BEGIN

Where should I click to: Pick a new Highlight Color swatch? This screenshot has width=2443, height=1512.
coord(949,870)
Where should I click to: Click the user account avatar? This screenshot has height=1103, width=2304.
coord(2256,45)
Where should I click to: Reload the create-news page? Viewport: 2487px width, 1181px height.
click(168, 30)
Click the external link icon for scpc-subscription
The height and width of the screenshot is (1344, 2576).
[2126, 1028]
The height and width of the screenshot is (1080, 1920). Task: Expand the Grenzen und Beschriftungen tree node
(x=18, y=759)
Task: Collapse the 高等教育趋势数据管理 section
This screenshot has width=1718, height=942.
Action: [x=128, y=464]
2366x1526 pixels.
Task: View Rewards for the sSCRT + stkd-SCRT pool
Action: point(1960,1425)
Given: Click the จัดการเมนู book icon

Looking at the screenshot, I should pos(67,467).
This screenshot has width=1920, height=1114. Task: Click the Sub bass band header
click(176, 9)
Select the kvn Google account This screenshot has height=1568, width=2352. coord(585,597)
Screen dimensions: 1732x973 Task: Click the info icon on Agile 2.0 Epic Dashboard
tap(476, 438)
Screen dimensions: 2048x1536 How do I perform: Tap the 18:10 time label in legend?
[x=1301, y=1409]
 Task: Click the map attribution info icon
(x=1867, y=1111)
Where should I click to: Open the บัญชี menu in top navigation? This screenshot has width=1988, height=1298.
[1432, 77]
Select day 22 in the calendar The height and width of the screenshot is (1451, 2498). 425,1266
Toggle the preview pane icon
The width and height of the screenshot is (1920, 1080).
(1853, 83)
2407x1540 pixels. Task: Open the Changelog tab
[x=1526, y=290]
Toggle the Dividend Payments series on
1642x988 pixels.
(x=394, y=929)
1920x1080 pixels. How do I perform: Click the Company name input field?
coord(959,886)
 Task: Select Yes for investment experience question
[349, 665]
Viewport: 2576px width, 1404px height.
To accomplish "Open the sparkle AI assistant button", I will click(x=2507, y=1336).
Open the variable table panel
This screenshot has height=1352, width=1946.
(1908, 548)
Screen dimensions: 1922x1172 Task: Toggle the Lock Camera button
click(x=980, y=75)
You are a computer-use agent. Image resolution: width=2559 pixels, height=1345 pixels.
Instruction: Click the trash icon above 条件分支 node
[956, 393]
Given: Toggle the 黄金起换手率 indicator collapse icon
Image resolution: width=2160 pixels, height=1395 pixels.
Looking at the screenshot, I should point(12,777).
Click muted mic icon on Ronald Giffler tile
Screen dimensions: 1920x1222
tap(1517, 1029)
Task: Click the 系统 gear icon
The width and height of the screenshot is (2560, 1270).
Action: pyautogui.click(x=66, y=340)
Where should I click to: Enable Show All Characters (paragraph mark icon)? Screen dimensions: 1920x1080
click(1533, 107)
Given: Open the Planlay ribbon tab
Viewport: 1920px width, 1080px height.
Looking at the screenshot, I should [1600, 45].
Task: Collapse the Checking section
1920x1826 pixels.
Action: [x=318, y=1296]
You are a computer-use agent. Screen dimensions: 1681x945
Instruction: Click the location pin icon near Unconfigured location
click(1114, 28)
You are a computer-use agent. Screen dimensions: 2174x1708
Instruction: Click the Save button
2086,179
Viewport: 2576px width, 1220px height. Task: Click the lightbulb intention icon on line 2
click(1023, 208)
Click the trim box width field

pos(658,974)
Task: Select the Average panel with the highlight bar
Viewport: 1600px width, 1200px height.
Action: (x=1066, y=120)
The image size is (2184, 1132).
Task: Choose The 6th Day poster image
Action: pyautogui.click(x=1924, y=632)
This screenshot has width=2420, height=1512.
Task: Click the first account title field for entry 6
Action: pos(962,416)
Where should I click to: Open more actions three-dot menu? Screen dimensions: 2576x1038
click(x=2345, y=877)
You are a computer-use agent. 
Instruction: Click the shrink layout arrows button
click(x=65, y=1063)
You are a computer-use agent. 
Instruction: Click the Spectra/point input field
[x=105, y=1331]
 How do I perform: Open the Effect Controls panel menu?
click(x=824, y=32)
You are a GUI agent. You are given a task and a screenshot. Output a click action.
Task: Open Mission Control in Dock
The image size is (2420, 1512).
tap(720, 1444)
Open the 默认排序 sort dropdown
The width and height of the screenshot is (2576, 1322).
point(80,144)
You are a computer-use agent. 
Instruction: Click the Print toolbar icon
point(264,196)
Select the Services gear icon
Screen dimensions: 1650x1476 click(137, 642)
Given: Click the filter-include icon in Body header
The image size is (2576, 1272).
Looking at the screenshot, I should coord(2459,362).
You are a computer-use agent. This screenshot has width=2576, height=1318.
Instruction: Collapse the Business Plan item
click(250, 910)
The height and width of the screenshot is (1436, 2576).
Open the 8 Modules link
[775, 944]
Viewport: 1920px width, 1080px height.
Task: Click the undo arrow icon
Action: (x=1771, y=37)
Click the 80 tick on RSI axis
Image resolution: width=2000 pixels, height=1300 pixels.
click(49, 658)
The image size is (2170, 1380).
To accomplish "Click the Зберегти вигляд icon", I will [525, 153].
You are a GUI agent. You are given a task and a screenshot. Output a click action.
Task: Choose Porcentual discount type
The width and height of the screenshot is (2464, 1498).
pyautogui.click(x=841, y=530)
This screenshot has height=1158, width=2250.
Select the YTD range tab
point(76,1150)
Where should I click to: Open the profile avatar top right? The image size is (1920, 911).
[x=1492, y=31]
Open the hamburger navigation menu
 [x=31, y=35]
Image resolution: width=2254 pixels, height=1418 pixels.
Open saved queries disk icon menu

END

Take the records and restate them word for word.

ANSWER BOX:
Where should I click to: Pick a new Highlight Color swatch? This screenshot has width=2443, height=1512.
coord(949,870)
Where should I click to: Click the user account avatar? This screenshot has height=1103, width=2304.
coord(2256,45)
Where should I click to: Reload the create-news page? Viewport: 2487px width, 1181px height.
click(168, 30)
Click the external link icon for scpc-subscription
The height and width of the screenshot is (1344, 2576).
[2126, 1028]
The height and width of the screenshot is (1080, 1920). Task: Expand the Grenzen und Beschriftungen tree node
(x=18, y=759)
Task: Collapse the 高等教育趋势数据管理 section
This screenshot has width=1718, height=942.
Action: [x=128, y=464]
2366x1526 pixels.
Task: View Rewards for the sSCRT + stkd-SCRT pool
Action: point(1960,1425)
Given: Click the จัดการเมนู book icon

Looking at the screenshot, I should pos(67,467).
This screenshot has width=1920, height=1114. Task: Click the Sub bass band header
click(176, 9)
Select the kvn Google account This screenshot has height=1568, width=2352. coord(585,597)
Screen dimensions: 1732x973 Task: Click the info icon on Agile 2.0 Epic Dashboard
tap(476, 438)
Screen dimensions: 2048x1536 How do I perform: Tap the 18:10 time label in legend?
[x=1301, y=1409]
 Task: Click the map attribution info icon
(x=1867, y=1111)
Where should I click to: Open the บัญชี menu in top navigation? This screenshot has width=1988, height=1298.
[1432, 77]
Select day 22 in the calendar The height and width of the screenshot is (1451, 2498). 425,1266
Toggle the preview pane icon
The width and height of the screenshot is (1920, 1080).
(1853, 83)
2407x1540 pixels. Task: Open the Changelog tab
[x=1526, y=290]
Toggle the Dividend Payments series on
1642x988 pixels.
(x=394, y=929)
1920x1080 pixels. How do I perform: Click the Company name input field?
coord(959,886)
 Task: Select Yes for investment experience question
[349, 665]
Viewport: 2576px width, 1404px height.
To accomplish "Open the sparkle AI assistant button", I will click(x=2507, y=1336).
Open the variable table panel
This screenshot has height=1352, width=1946.
(1908, 548)
Screen dimensions: 1922x1172 Task: Toggle the Lock Camera button
click(x=980, y=75)
You are a computer-use agent. Image resolution: width=2559 pixels, height=1345 pixels.
Instruction: Click the trash icon above 条件分支 node
[956, 393]
Given: Toggle the 黄金起换手率 indicator collapse icon
Image resolution: width=2160 pixels, height=1395 pixels.
Looking at the screenshot, I should point(12,777).
Click muted mic icon on Ronald Giffler tile
Screen dimensions: 1920x1222
tap(1517, 1029)
Task: Click the 系统 gear icon
The width and height of the screenshot is (2560, 1270).
Action: pyautogui.click(x=66, y=340)
Where should I click to: Enable Show All Characters (paragraph mark icon)? Screen dimensions: 1920x1080
click(1533, 107)
Given: Open the Planlay ribbon tab
Viewport: 1920px width, 1080px height.
Looking at the screenshot, I should [1600, 45].
Task: Collapse the Checking section
1920x1826 pixels.
Action: [x=318, y=1296]
You are a computer-use agent. Screen dimensions: 1681x945
Instruction: Click the location pin icon near Unconfigured location
click(1114, 28)
You are a computer-use agent. Screen dimensions: 2174x1708
Instruction: Click the Save button
2086,179
Viewport: 2576px width, 1220px height. Task: Click the lightbulb intention icon on line 2
click(1023, 208)
Click the trim box width field

pos(658,974)
Task: Select the Average panel with the highlight bar
Viewport: 1600px width, 1200px height.
Action: (x=1066, y=120)
The image size is (2184, 1132).
Task: Choose The 6th Day poster image
Action: pyautogui.click(x=1924, y=632)
This screenshot has width=2420, height=1512.
Task: Click the first account title field for entry 6
Action: pos(962,416)
Where should I click to: Open more actions three-dot menu? Screen dimensions: 2576x1038
click(x=2345, y=877)
You are a computer-use agent. 
Instruction: Click the shrink layout arrows button
click(x=65, y=1063)
You are a computer-use agent. 
Instruction: Click the Spectra/point input field
[x=105, y=1331]
 How do I perform: Open the Effect Controls panel menu?
click(x=824, y=32)
You are a GUI agent. You are given a task and a screenshot. Output a click action.
Task: Open Mission Control in Dock
The image size is (2420, 1512).
tap(720, 1444)
Open the 默认排序 sort dropdown
The width and height of the screenshot is (2576, 1322).
point(80,144)
You are a computer-use agent. 
Instruction: Click the Print toolbar icon
point(264,196)
Select the Services gear icon
Screen dimensions: 1650x1476 click(137, 642)
Given: Click the filter-include icon in Body header
The image size is (2576, 1272).
Looking at the screenshot, I should coord(2459,362).
You are a computer-use agent. This screenshot has width=2576, height=1318.
Instruction: Collapse the Business Plan item
click(250, 910)
The height and width of the screenshot is (1436, 2576).
Open the 8 Modules link
[775, 944]
Viewport: 1920px width, 1080px height.
Task: Click the undo arrow icon
Action: (x=1771, y=37)
Click the 80 tick on RSI axis
Image resolution: width=2000 pixels, height=1300 pixels.
click(49, 658)
The image size is (2170, 1380).
To accomplish "Click the Зберегти вигляд icon", I will [525, 153].
You are a GUI agent. You are given a task and a screenshot. Output a click action.
Task: Choose Porcentual discount type
The width and height of the screenshot is (2464, 1498).
pyautogui.click(x=841, y=530)
This screenshot has height=1158, width=2250.
Select the YTD range tab
point(76,1150)
Where should I click to: Open the profile avatar top right? The image size is (1920, 911).
[x=1492, y=31]
Open the hamburger navigation menu
 [x=31, y=35]
Image resolution: width=2254 pixels, height=1418 pixels.
Open saved queries disk icon menu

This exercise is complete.